# What Do You Guys Think Of Our Website



## VapeKing (28/10/13)

We really wanted to keep the interface clean and the the point. Do you find the website easy to use? Fast and functional?


----------



## VapeKing (30/10/13)

Also anything we can improve that you noticed?


----------



## iPWN (30/10/13)

Only thing i don't like the the menu button . I would prefer it if the categories were listed without having to click on the menu button. Other than that very nice and clean.


----------



## VapeKing (3/11/13)

iPWN said:


> Only thing i don't like the the menu button . I would prefer it if the categories were listed without having to click on the menu button. Other than that very nice and clean.


 
Hi Ipwn are you referring to the mobile version or the pc version? I am not quite sure where you are talking about as all our categories are listed without having to click on the menu button?


----------



## Riaz (5/11/13)

i think u need to put more info on the products, like for example, the silica wick, gives the prices and width, but not the length.

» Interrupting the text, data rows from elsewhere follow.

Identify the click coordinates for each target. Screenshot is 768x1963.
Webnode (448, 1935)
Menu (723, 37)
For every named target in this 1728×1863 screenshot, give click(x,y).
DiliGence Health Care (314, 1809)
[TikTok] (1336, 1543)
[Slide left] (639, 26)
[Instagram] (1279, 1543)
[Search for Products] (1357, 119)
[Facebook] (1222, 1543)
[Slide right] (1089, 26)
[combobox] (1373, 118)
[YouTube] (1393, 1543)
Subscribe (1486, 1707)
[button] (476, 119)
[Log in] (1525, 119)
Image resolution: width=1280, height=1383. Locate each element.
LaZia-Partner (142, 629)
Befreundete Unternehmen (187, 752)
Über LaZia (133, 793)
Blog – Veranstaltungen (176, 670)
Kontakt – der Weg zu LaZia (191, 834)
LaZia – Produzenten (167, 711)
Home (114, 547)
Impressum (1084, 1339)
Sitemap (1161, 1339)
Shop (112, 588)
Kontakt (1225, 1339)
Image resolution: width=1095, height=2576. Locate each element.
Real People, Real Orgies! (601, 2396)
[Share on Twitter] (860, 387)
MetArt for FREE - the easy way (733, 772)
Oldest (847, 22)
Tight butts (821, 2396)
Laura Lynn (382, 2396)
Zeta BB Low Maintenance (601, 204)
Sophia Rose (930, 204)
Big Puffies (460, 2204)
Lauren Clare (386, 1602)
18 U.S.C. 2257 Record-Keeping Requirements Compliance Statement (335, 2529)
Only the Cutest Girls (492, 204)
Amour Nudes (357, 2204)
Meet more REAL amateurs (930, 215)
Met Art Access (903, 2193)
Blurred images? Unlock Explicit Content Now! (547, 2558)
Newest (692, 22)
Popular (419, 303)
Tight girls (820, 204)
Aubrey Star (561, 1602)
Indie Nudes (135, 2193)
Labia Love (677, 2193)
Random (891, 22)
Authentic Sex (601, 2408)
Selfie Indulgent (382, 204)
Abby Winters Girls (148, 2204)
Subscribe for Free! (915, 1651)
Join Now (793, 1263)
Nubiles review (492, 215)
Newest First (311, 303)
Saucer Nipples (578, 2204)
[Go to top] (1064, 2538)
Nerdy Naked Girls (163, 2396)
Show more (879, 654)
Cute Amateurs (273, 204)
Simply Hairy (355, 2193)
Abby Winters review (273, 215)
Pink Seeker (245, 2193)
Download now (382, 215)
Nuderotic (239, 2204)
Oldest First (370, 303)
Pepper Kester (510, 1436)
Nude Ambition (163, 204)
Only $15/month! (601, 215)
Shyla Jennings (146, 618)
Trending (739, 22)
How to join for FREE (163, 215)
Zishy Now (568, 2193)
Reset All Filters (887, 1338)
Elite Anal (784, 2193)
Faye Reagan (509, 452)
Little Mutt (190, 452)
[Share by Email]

so for R20.00, how much wick do you get?


----------



## Riaz (5/11/13)

same for the liquids, would be nice to see what ml is being advertised.


----------



## Riaz (5/11/13)

other than that i like it


----------



## VapeKing (7/11/13)

Riaz said:


> i think u need to put more info on the products, like for example, the silica wick, gives the prices and width, but not the length.
> 
> so for R20.00, how much wick do you get?


 
We will take note of this

On the liquids there is a selector where you can choose which strength you would like


----------



## Riaz (7/11/13)

hi, yes i saw that.

i was referring to the ml


----------



## VapeKing (7/11/13)

Riaz said:


> hi, yes i saw that.
> 
> i was referring to the ml


 
Sorry misread that  we will add that in too thanks


----------



## iPWN (10/11/13)

Sorry my bad , it only happens when viewing in split screen.


----------



## vape9 (6/1/14)

Hey VapeKing. My suggestion would be stock quantities, I had an issue on the site where an order was placed and paid for but stock was not available. You were very helpful and offered a suitable alternative which I appreciate, but since then have been ordering from a vendor than displays stock qty. Just my 2c.

Reactions: Agree 1


----------



## Stroodlepuff (6/1/14)

we will look at installing such a feature - it does display weather the items are in stock, out of stock or on pre-order but if you would like the actual stock quantities to be displayed we can look at doing something like that

Reactions: Like 1


----------



## Tom (6/1/14)

would be better for decision making too...if one eyes a certain product and sees that there is just one left

Reactions: Like 1 | Agree 1


----------



## Stroodlepuff (6/1/14)

Will look into this - thank you for the feedback


----------



## Tornalca (24/1/14)

By far the best looking site of all the other SA sites!

Off topic, is your store a walk in store?

Just saw the lounge photos. Will pop in sometime.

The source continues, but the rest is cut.